Exposure to nitrous oxide, either through its use as an anesthetic or through recreational use, may trigger an acute or subacute myelopathy by interfering with cobalamin metabolism. The treatment is the same as for subacute combined degeneration as described previously.

Adrenomyeloneuropathy

Adrenomyeloneuropathy is regarded as a milder variant of adrenoleukodystrophy. Adrenoleukodystrophy is discussed in greater detail in Chapter 80. It is an X-linked disorder caused by a mutation in the Xq28 gene, which codes for a peroxisomal membrane transporter protein (ALDP).
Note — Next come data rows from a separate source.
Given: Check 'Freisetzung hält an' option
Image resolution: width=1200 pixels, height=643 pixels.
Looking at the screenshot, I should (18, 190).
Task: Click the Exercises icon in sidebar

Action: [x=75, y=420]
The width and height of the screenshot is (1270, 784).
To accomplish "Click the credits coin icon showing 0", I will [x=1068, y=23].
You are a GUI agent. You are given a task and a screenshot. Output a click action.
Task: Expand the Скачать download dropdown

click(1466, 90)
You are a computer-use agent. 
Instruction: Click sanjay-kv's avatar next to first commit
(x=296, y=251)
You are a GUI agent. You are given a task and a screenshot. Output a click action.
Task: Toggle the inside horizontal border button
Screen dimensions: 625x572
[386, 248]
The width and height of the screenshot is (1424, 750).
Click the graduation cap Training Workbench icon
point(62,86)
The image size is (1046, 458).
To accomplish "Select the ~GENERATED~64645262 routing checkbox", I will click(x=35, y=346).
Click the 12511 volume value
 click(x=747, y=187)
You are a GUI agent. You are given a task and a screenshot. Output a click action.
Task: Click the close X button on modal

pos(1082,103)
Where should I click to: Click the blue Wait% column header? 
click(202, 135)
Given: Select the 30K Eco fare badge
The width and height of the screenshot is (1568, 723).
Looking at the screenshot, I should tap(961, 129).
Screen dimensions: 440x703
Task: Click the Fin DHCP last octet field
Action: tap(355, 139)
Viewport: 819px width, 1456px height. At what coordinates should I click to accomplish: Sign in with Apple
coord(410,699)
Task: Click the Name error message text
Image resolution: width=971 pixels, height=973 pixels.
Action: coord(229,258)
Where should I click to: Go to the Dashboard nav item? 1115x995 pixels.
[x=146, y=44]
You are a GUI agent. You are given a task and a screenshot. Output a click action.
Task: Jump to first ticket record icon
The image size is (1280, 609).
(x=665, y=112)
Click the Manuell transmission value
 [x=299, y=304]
The precise role of ALDP is unknown; however, the ALDP mutation leads to the accumulation of very-long-chain fatty acids, particularly tetracosanoic acid (C24:0) and hexacosanoic acid (C26:0) in neural tissue, adrenal glands, and testes. A typical patient with adrenomyeloneuropathy presents with a slowly progressive spastic paraparesis during the third to fourth decades of life. Early sphincter involvement and defects in posterior column sensory function are characteristic. Signs of adrenal and testicular insufficiency may precede, occur synchronously with, or follow the onset of the neurological manifestations. Nevertheless, 15% of affected male patients and 99% of affected female patients (symptomatic carriers) do not develop adrenal insufficiency. Of all patients with adrenomyeloneuropathy, 40% to 50% have cerebral white matter lesions on MRI (“cerebral” adrenomyeloneuropathy). Those without such cerebral white matter lesions (i.e., “pure” adrenomyeloneuropathy) have a better prognosis, whereas 25% of patients with “cerebral” adrenomyeloneuropathy develop a catastrophic course like that of childhood cerebral adrenoleukodystrophy. Pathological studies of adrenomyeloneuropathy suggest a noninflammatory distal axonopathy involving the spinal cord tracts and, to a lesser extent, peripheral nerves. The diagnosis is based on the demonstration of increased levels of serum very-long-chain fatty acids and mutation analysis. In other inborn errors of metabolism (e.g., globoid leukodystrophy and metachromatic leukodystrophy), myelopathy may be part of the clinical manifestation; however, such conditions produce not isolated myelopathy but rather a multisystem neurological disorder.